Text:
- Opening Delimiter -
According to the package insert, “Proper IV administration of this product is well tolerated, but use of this route is not without some hazards.” To reduce the risk of these hazards, manufacturer labeling recommends to: give the drug in concentrations no greater than 25 mg/mL; administer the drug at a rate no greater than 25 mg/minute; inject the drug through the tubing of an infusion set that is running and known to be functioning satisfactorily and to stop the injection immediately if the patient reports burning to evaluate possible arterial placement or perivascular extravasation.

Here is how one can use IV promethazine.

  • Since 25 mg/mL is the highest concentration of promethazine that can be given IV, stock only this concentration (not the 50 mg/mL concentration).
  • Consider 6.25 to 12.5 mg of promethazine as the starting IV dose, especially for elderly patients.
  • Dilute the drug in 10 to 20 mL of normal saline if it will be administered via a running IV, or prepare the medication in mini bags containing normal saline. Extravasation can also be recognized more quickly when promethazine is diluted than if the drug is given in a smaller volume.
  • Give the medication only through a large-bore vein (preferably via a central venous access site, but absolutely no hand or wrist veins). Check patency of the access site before administration. Note: according to the package insert, aspiration of dark blood does not preclude intra-arterial placement of the needle because blood can become discolored upon contact with promethazine. Use of syringes with rigid plungers or small bore needles might obscure typical arterial backflow if this is relied upon alone.
  • Administer IV promethazine through a running IV line at the port furthest from the patient’s vein.
  • Administer IV promethazine over 10-15 minutes.
  • Before administration of the drug, tell the patient to let you know immediately if burning or pain occurs during or after the injection.
  • Take consent
  • Build an alert that the drug is a vesicant and should be diluted and administered slowly through a running IV.
  • Consider safer alternatives like ondansetron

There have been some published cases of intra-arterial injection of promethazine.
- Closing Delimiter -
Records:
- Opening Delimiter -
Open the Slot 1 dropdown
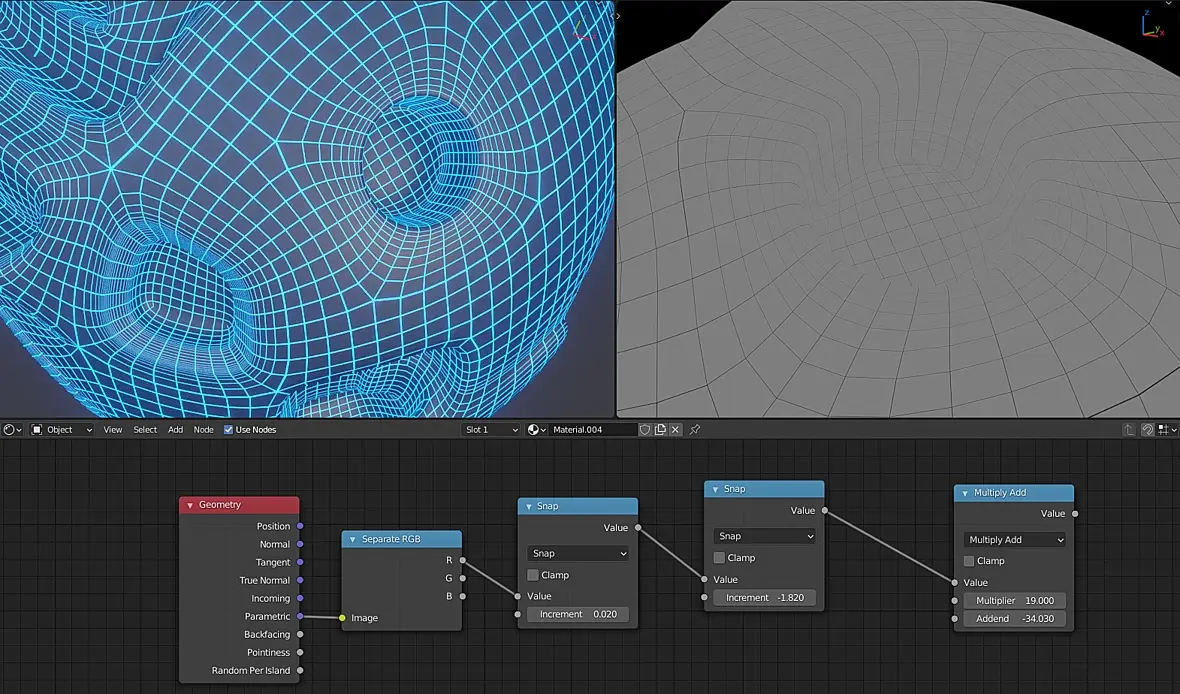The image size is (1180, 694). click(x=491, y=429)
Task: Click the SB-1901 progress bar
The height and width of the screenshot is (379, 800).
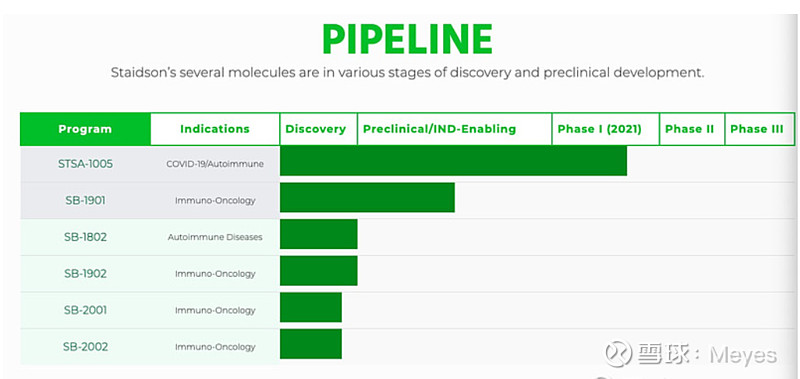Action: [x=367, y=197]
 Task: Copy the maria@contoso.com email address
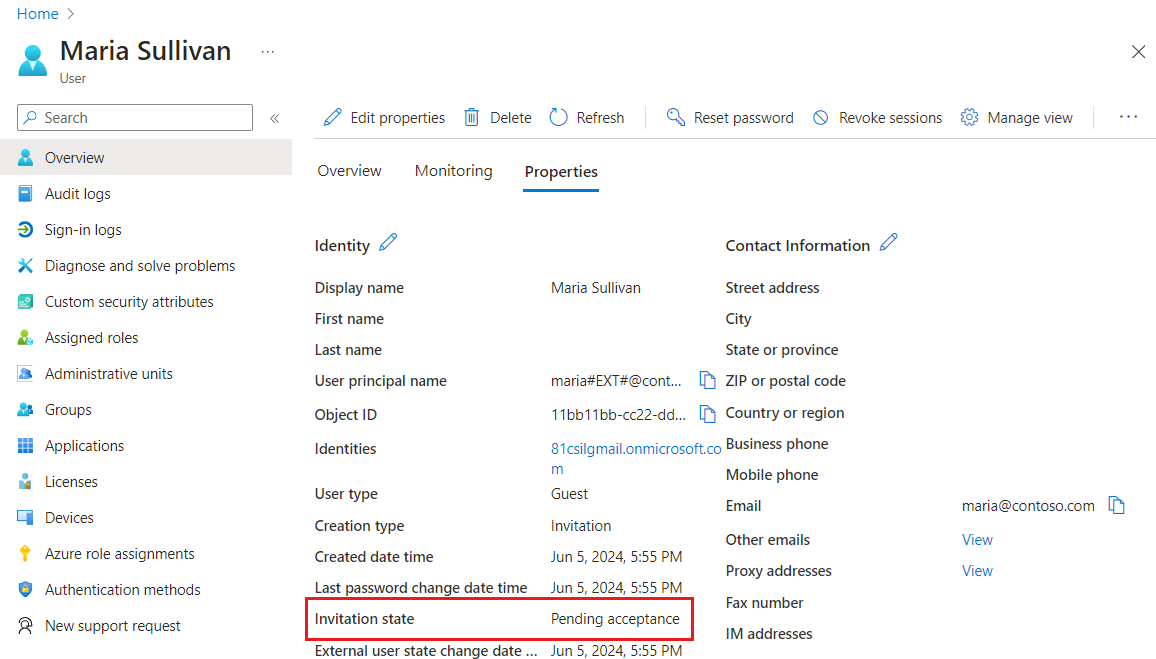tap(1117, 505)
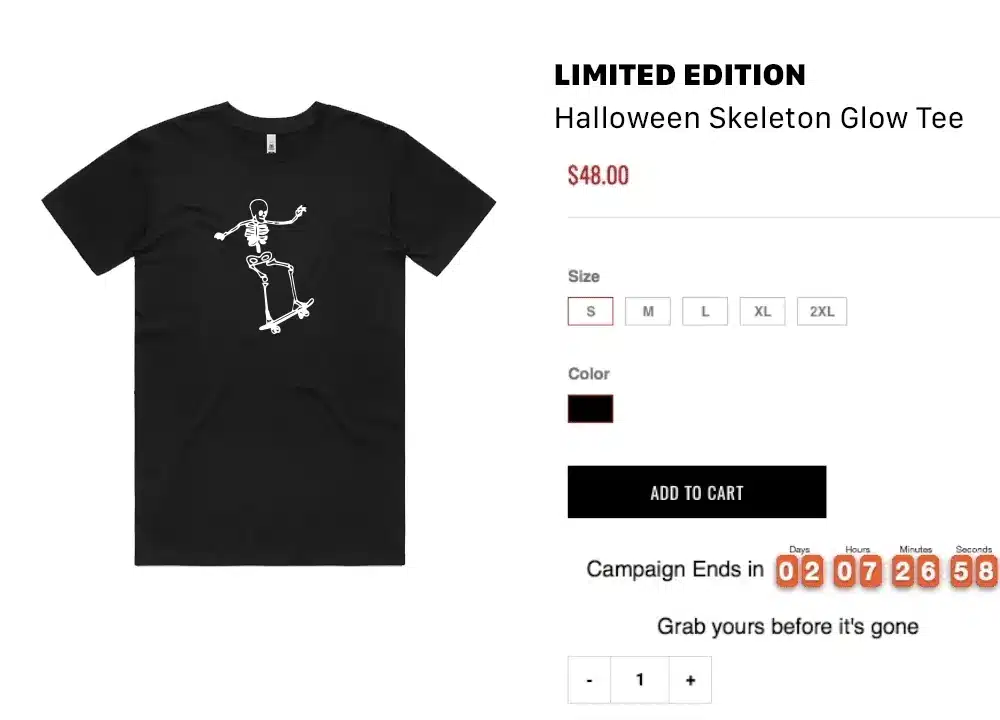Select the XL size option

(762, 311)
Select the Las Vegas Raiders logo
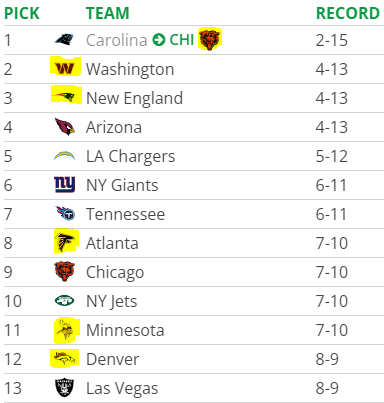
- Closing Delimiter -
Your instructions:
Write out the whole text on giving promethazine by IV, word for word. The material is separate from the text on giving promethazine by IV.

Answer to the exercise:
According to the package insert, “Proper IV administration of this product is well tolerated, but use of this route is not without some hazards.” To reduce the risk of these hazards, manufacturer labeling recommends to: give the drug in concentrations no greater than 25 mg/mL; administer the drug at a rate no greater than 25 mg/minute; inject the drug through the tubing of an infusion set that is running and known to be functioning satisfactorily and to stop the injection immediately if the patient reports burning to evaluate possible arterial placement or perivascular extravasation.

Here is how one can use IV promethazine.

  • Since 25 mg/mL is the highest concentration of promethazine that can be given IV, stock only this concentration (not the 50 mg/mL concentration).
  • Consider 6.25 to 12.5 mg of promethazine as the starting IV dose, especially for elderly patients.
  • Dilute the drug in 10 to 20 mL of normal saline if it will be administered via a running IV, or prepare the medication in mini bags containing normal saline. Extravasation can also be recognized more quickly when promethazine is diluted than if the drug is given in a smaller volume.
  • Give the medication only through a large-bore vein (preferably via a central venous access site, but absolutely no hand or wrist veins). Check patency of the access site before administration. Note: according to the package insert, aspiration of dark blood does not preclude intra-arterial placement of the needle because blood can become discolored upon contact with promethazine. Use of syringes with rigid plungers or small bore needles might obscure typical arterial backflow if this is relied upon alone.
  • Administer IV promethazine through a running IV line at the port furthest from the patient’s vein.
  • Administer IV promethazine over 10-15 minutes.
  • Before administration of the drug, tell the patient to let you know immediately if burning or pain occurs during or after the injection.
  • Take consent
  • Build an alert that the drug is a vesicant and should be diluted and administered slowly through a running IV.
  • Consider safer alternatives like ondansetron

There have been some published cases of intra-arterial injection of promethazine.